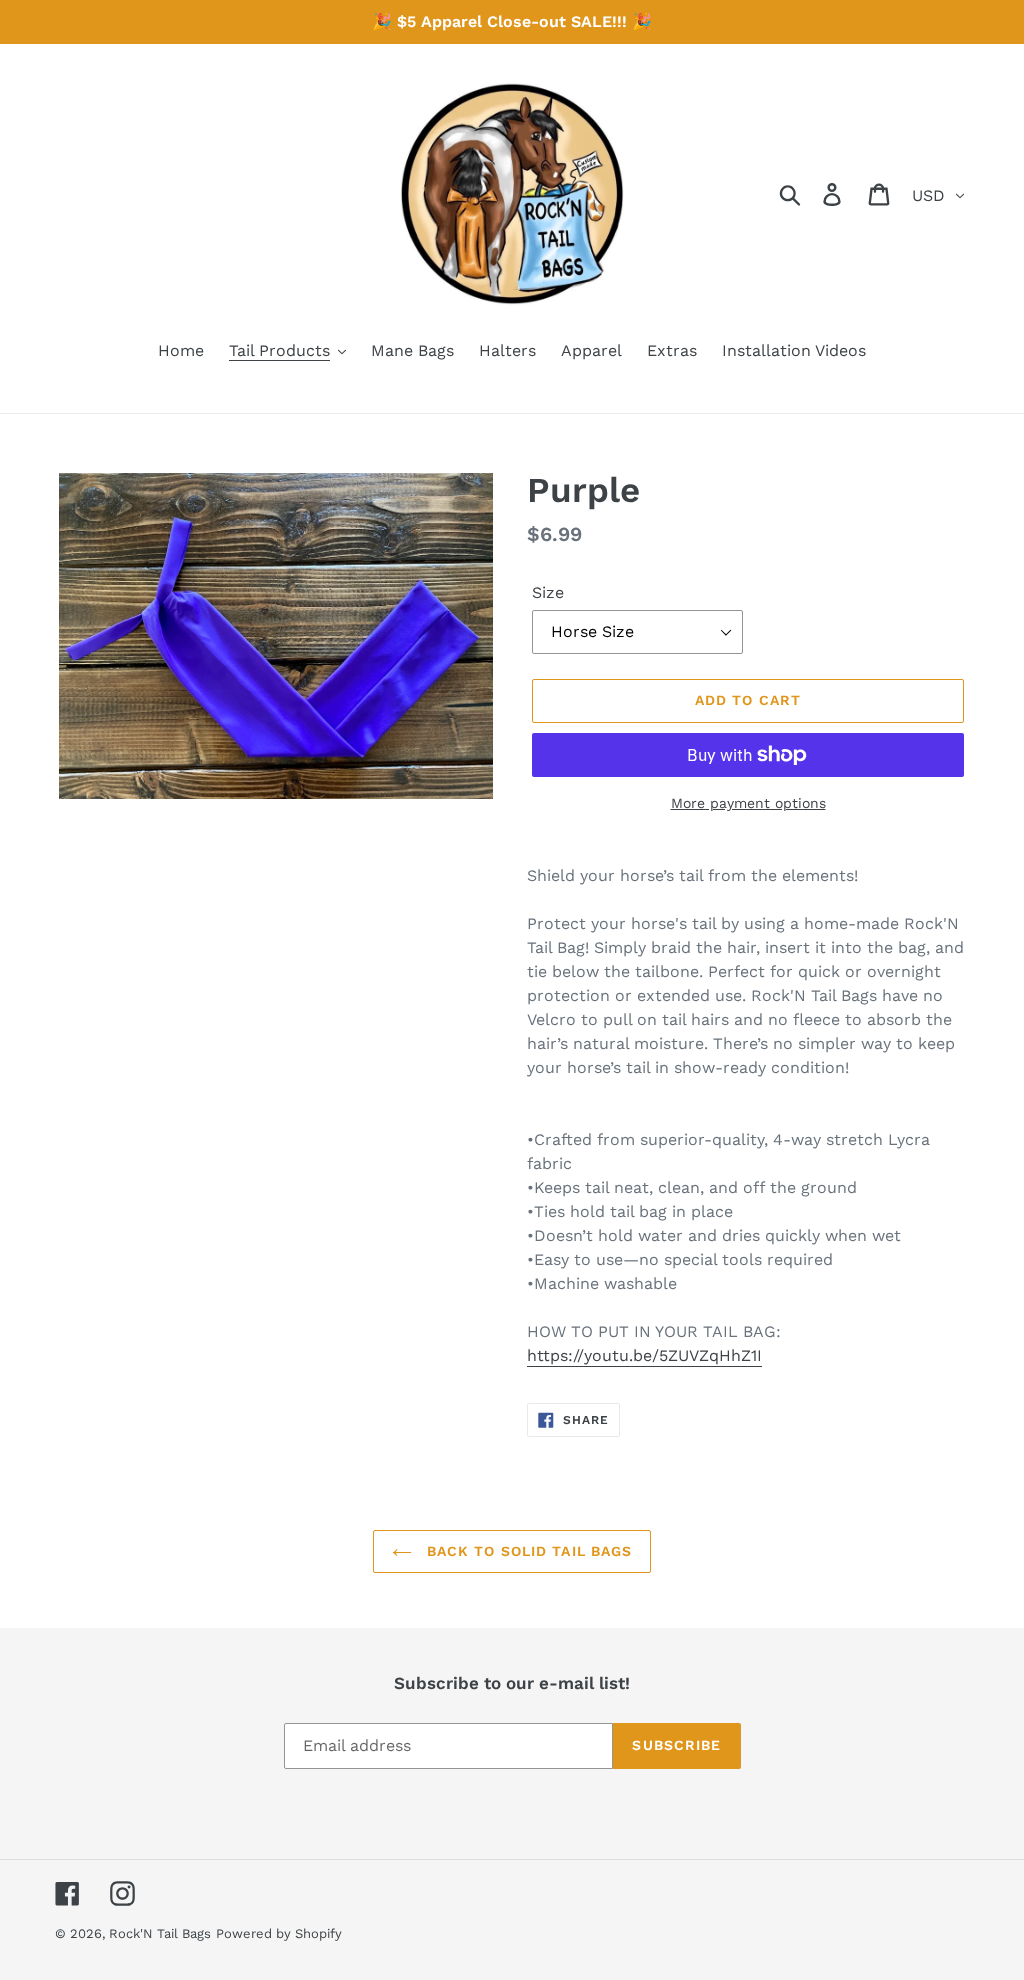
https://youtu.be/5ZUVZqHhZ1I (644, 1355)
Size (548, 592)
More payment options (748, 803)
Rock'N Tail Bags (160, 1933)
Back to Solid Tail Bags (527, 1551)
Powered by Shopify (279, 1933)
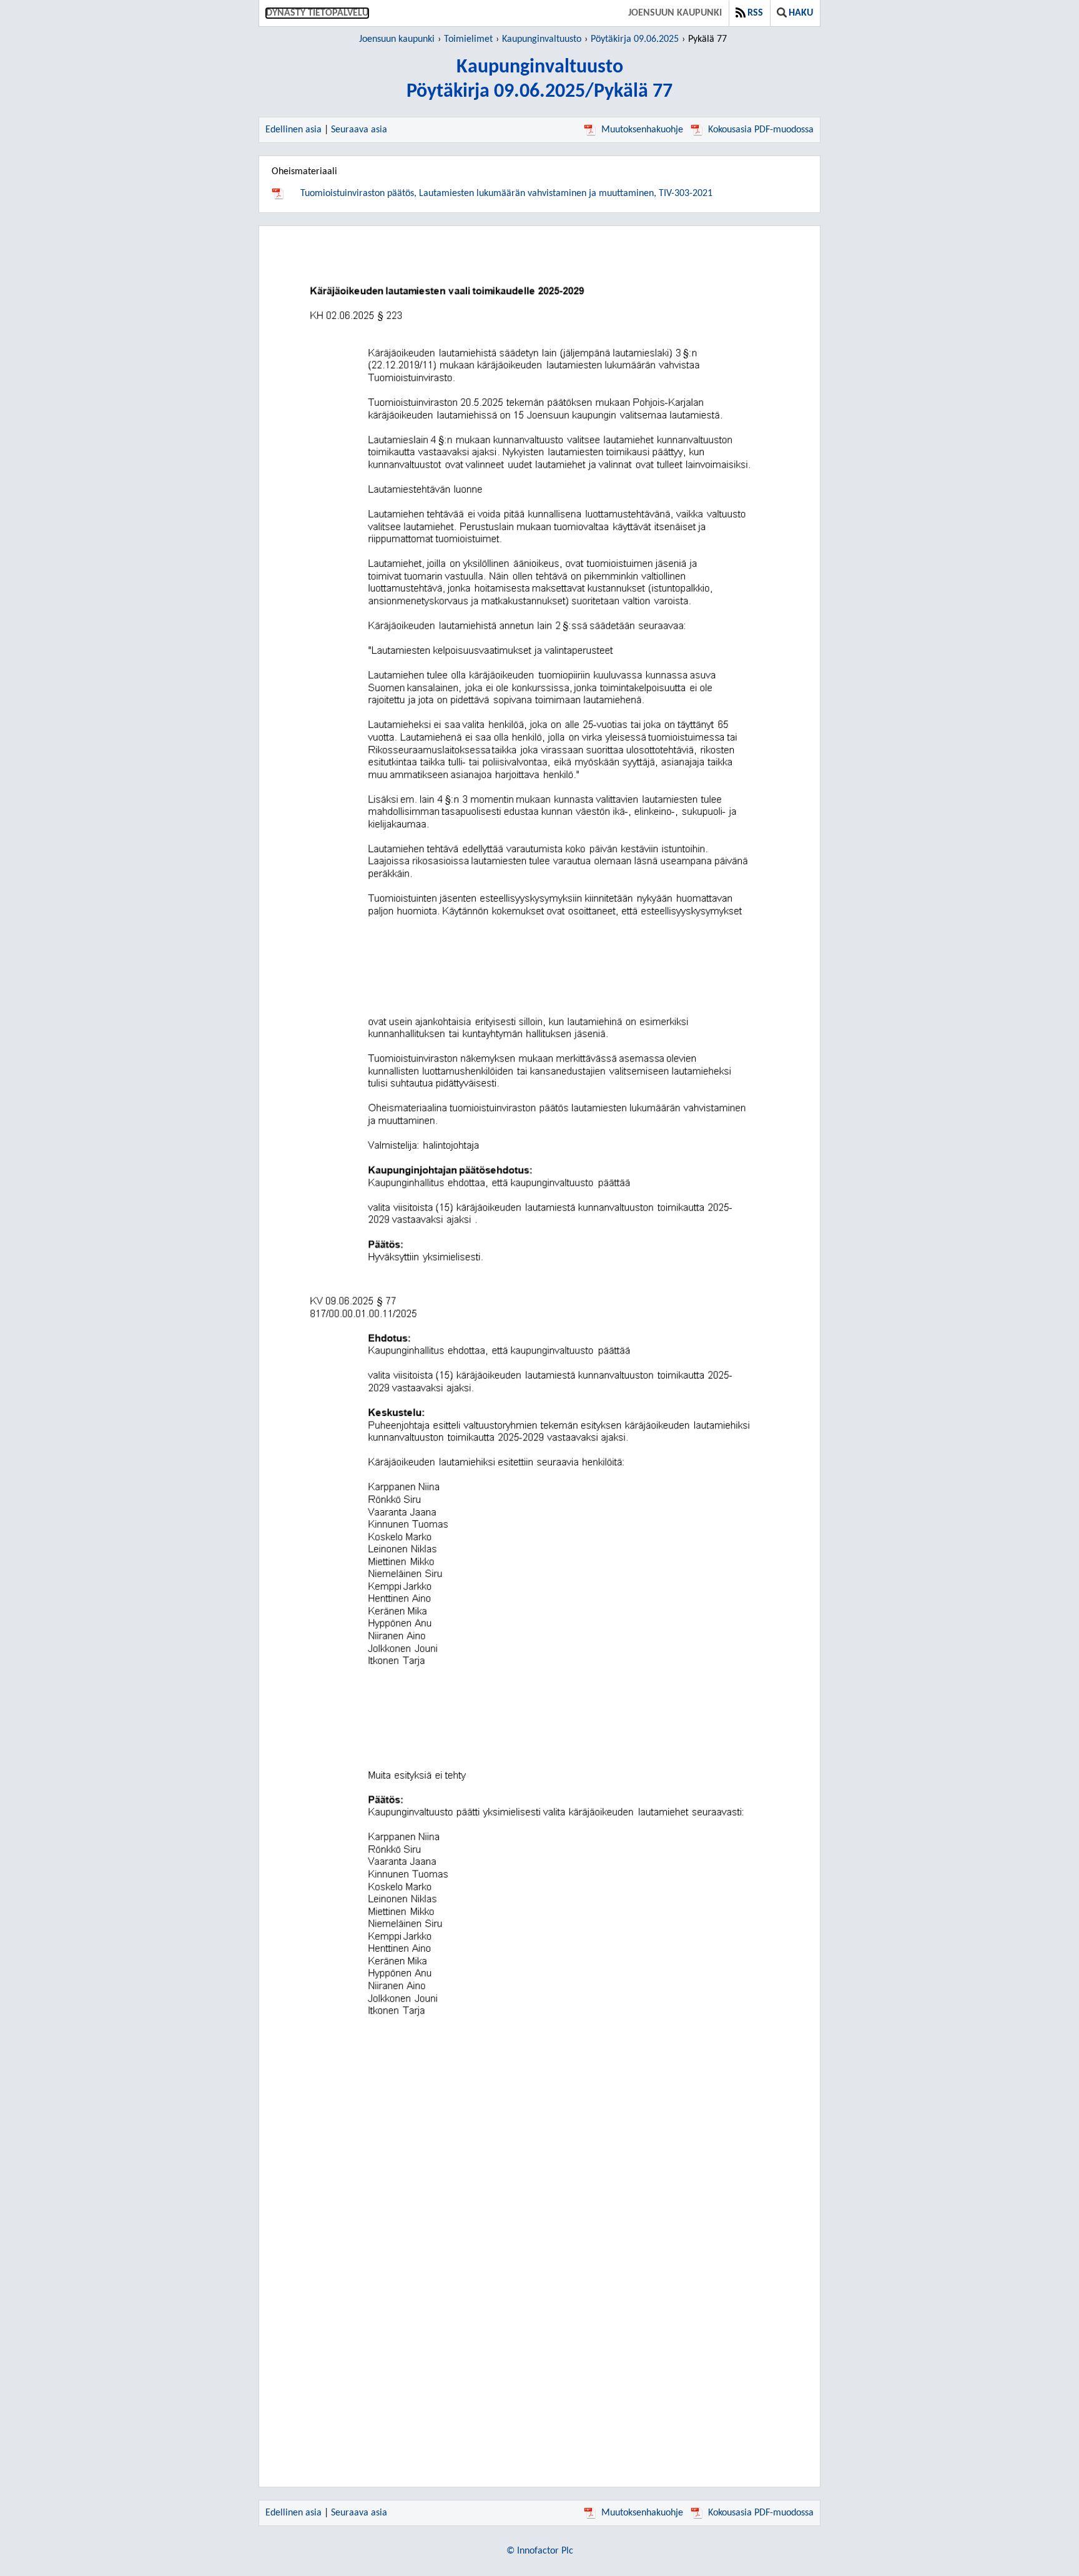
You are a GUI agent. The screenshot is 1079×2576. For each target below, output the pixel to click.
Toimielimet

### [Assignment]
What you set down should be exactly the lines from the line containing "Size (548, 592)" to the last line of the entries above, both included, with no pictures.

### [Answer to this task]
Size (548, 592)
More payment options (748, 803)
Rock'N Tail Bags (160, 1933)
Back to Solid Tail Bags (527, 1551)
Powered by Shopify (279, 1933)
You are a GUI agent. The screenshot is 1079×2576. For each target below, output the pixel to click.
Toimielimet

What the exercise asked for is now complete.